Official Python SDK for Parsefy - AI-powered document data extraction

These details have not been verified by PyPI

Project links

Project description

Parsefy Python SDK

Official Python SDK for Parsefy - AI-powered document data extraction.

Extract structured data from PDF and DOCX documents using Pydantic models. Simply define your schema and let Parsefy handle the rest.

Installation

pip install parsefy

Quick Start

from parsefy import Parsefy
from pydantic import BaseModel, Field

# Initialize client (reads PARSEFY_API_KEY from environment)
client = Parsefy()

# Define your extraction schema
class Invoice(BaseModel):
    invoice_number: str = Field(description="The invoice number")
    date: str = Field(description="Invoice date in YYYY-MM-DD format")
    total: float = Field(description="Total amount")
    currency: str = Field(description="3-letter currency code")

# Extract data from a document
result = client.extract(file="invoice.pdf", schema=Invoice)

if result.error is None:
    print(f"Invoice #{result.data.invoice_number}")
    print(f"Total: {result.data.total} {result.data.currency}")
    print(f"Credits used: {result.metadata.credits}")
else:
    print(f"Error: {result.error.message}")

Features

Type-safe extraction - Full type inference with Pydantic models
Sync & async support - Both extract() and extract_async() methods
Multiple input types - File paths, bytes, or file-like objects
Detailed metadata - Processing time, token usage, and credits consumed
Client-side validation - File type, size, and existence checks before upload

Authentication

Set your API key via environment variable:

export PARSEFY_API_KEY=pk_your_api_key

Or pass it directly:

client = Parsefy(api_key="pk_your_api_key")

Usage Examples

Basic Extraction

from parsefy import Parsefy
from pydantic import BaseModel, Field

client = Parsefy()

class Person(BaseModel):
    name: str = Field(description="Full name of the person")
    email: str = Field(description="Email address")
    phone: str | None = Field(default=None, description="Phone number if present")

result = client.extract(file="contact.pdf", schema=Person)

if result.error is None:
    print(result.data.name)
    print(result.data.email)

### Excerpted records
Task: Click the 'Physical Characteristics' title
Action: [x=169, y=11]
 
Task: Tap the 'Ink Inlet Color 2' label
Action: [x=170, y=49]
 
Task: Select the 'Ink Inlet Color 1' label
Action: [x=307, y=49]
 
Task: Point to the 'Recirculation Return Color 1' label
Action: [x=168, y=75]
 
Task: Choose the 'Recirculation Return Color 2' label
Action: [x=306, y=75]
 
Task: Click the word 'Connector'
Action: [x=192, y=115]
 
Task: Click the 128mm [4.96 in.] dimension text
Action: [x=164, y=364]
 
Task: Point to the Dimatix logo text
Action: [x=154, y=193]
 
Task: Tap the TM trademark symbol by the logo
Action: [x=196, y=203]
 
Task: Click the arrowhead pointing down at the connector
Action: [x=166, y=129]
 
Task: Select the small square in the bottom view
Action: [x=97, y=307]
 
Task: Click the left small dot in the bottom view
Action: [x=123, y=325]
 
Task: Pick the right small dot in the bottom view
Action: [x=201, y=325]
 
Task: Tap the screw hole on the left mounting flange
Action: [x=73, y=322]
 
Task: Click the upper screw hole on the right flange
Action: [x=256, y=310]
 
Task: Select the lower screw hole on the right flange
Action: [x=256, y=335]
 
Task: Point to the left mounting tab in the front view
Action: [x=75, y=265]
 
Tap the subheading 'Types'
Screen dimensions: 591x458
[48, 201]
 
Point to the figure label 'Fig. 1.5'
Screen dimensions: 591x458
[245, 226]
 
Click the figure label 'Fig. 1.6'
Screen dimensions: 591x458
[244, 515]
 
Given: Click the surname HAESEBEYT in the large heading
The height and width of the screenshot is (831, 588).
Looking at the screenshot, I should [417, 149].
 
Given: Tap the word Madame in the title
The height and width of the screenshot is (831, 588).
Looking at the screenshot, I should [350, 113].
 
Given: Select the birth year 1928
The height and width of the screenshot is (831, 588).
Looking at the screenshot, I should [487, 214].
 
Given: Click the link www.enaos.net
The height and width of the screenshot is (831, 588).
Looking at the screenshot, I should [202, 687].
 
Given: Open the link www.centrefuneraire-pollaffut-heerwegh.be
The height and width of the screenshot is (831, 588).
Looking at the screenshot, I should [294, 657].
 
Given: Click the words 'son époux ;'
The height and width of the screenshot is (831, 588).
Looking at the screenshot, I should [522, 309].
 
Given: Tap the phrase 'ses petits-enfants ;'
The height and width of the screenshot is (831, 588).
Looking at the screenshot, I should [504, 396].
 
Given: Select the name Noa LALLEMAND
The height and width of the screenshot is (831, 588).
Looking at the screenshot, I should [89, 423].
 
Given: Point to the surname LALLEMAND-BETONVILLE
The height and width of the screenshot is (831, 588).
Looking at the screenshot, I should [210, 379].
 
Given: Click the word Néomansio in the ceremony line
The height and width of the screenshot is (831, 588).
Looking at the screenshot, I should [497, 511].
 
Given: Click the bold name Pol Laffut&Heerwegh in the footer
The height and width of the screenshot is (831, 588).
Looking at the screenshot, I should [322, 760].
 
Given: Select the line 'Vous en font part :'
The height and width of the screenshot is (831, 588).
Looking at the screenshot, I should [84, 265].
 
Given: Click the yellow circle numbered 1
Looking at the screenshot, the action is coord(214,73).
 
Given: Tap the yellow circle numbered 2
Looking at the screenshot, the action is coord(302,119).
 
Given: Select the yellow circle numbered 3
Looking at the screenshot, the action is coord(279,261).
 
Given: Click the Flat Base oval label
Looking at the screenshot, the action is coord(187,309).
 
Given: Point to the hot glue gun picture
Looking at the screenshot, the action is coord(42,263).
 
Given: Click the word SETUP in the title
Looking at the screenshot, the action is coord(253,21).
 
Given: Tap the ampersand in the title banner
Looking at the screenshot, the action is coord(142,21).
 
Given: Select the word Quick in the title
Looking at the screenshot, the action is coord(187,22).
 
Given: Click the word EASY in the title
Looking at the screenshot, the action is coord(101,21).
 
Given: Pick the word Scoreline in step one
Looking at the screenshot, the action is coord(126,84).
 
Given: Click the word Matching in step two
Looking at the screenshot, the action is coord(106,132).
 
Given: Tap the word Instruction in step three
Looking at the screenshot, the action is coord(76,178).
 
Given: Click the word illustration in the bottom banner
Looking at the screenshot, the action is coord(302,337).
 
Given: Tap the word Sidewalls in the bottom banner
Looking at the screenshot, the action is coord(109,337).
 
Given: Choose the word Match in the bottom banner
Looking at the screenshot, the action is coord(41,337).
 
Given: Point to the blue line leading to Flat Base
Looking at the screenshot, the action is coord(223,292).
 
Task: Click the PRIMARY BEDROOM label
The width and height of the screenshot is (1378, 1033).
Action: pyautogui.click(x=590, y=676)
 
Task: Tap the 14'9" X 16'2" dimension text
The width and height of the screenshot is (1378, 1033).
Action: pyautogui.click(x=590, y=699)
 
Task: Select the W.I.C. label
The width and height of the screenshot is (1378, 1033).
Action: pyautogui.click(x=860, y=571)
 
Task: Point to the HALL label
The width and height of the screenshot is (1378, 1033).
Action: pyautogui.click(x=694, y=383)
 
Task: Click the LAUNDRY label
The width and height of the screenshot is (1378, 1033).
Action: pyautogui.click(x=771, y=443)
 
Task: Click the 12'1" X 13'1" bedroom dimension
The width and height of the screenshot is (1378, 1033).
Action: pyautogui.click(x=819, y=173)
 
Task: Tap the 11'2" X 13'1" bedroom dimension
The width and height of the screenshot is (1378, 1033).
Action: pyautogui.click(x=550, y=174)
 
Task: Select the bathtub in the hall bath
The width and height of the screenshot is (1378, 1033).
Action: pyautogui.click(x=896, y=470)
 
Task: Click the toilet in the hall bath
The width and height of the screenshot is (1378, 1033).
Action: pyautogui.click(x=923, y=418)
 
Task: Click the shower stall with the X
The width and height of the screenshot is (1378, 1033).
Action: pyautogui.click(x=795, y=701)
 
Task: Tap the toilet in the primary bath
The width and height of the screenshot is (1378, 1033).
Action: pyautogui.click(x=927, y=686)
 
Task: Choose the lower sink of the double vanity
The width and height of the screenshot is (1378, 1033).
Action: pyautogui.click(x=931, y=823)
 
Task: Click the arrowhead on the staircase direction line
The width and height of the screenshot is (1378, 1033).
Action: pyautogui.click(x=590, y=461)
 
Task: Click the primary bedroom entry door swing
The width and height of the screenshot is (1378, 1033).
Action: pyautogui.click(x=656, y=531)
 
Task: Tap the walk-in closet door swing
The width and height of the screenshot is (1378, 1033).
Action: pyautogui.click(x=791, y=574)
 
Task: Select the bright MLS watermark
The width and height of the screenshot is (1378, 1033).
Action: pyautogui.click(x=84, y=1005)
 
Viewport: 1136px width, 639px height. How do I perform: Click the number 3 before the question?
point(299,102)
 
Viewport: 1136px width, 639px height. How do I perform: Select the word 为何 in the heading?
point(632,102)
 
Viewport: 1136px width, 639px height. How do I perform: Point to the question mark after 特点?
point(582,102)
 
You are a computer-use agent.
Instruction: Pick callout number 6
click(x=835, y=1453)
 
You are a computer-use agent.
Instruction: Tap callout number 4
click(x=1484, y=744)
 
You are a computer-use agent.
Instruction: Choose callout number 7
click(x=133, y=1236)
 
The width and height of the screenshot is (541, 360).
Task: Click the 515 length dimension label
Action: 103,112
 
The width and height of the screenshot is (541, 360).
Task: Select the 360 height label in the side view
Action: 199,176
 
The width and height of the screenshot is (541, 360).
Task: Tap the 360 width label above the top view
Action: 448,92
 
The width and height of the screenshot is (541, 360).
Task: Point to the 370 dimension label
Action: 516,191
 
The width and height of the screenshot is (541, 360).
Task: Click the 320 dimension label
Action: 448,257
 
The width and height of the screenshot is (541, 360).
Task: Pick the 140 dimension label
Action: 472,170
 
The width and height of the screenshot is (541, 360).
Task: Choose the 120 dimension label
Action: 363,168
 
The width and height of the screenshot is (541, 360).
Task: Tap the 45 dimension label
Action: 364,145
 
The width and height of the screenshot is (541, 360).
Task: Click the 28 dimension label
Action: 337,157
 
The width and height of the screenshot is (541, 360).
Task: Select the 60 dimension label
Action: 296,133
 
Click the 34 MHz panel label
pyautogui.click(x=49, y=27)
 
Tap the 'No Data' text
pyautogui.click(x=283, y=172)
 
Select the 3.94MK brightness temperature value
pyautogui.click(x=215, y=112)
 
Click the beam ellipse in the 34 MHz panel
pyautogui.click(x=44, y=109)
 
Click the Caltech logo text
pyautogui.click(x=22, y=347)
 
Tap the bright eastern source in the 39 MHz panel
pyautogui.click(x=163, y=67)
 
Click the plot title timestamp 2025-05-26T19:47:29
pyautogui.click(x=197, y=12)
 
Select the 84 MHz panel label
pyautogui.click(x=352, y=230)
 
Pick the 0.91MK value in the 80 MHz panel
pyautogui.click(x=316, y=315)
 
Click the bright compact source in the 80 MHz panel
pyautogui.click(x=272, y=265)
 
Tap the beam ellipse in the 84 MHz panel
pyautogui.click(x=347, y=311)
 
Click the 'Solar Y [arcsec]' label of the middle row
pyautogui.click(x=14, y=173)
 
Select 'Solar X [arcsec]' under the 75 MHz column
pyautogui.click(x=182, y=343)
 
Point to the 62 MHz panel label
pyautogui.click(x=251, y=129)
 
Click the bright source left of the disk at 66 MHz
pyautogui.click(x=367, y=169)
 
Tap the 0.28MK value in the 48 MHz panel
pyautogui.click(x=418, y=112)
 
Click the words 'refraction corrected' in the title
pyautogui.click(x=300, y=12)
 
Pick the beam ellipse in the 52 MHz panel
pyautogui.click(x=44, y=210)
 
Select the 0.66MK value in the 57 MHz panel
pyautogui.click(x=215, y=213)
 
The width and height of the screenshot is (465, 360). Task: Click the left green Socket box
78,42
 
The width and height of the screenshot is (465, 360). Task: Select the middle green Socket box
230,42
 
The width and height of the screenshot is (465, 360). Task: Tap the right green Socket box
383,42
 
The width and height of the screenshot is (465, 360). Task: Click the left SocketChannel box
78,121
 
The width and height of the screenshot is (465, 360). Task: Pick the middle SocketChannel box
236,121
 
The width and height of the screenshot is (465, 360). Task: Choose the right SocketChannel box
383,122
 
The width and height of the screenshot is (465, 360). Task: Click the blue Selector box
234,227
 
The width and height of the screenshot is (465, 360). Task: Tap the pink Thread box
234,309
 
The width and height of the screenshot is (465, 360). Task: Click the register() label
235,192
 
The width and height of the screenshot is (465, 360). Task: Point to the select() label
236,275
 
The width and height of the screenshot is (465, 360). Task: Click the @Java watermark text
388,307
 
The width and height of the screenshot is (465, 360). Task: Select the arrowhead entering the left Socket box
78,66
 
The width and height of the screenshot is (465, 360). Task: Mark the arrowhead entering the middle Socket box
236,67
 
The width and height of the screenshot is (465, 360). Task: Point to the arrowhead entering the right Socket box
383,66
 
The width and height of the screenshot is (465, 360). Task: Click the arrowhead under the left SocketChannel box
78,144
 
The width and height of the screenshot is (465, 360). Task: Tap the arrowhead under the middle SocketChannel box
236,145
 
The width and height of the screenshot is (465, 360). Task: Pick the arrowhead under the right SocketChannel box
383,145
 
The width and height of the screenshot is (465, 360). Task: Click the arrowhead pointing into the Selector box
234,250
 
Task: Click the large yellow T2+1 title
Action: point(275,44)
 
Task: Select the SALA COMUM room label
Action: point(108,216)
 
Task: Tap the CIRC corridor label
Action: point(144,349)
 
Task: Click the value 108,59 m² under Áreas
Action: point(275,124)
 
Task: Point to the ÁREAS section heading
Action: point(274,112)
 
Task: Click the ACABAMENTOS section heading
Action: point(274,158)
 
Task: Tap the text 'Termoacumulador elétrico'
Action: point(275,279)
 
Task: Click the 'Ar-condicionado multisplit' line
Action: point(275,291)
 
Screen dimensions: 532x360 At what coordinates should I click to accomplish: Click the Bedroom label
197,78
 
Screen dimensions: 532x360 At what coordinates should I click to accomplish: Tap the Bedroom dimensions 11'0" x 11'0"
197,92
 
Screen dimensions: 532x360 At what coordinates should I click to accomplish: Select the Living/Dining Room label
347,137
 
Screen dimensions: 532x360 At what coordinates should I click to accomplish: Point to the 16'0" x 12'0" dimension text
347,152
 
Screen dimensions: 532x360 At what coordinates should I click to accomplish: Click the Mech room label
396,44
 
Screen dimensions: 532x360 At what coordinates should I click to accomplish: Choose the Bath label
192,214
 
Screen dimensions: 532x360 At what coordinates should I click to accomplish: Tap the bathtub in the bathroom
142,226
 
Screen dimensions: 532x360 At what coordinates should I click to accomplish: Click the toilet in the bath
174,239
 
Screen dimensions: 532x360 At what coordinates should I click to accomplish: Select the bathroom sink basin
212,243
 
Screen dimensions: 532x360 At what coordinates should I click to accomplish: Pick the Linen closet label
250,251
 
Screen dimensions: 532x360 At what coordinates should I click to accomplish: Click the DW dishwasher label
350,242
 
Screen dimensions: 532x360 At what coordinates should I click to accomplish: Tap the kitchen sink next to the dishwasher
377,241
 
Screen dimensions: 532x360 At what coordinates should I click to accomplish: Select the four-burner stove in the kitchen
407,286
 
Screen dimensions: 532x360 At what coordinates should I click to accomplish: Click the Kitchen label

### Goals
(1) Print the passage of the Parsefy SDK page between "phone: str |" and "print(result.data.email)", inclusive.
(2) Does each statement agree with the Parsefy SDK page? Answer yes or no and quote the deciding words. (a) The client can read its API key from the environment. (b) The SDK accepts only file paths as input. (c) The SDK provides only a synchronous extraction method.
The items have no connection to the Parsefy SDK page.

### Solution list
(1)
phone: str | None = Field(default=None, description="Phone number if present")

result = client.extract(file="contact.pdf", schema=Person)

if result.error is None:
    print(result.data.name)
    print(result.data.email)

(2)
(a) Yes: "reads PARSEFY_API_KEY from environment"
(b) No: "File paths, bytes, or file-like objects"
(c) No: "Both extract() and extract_async() methods"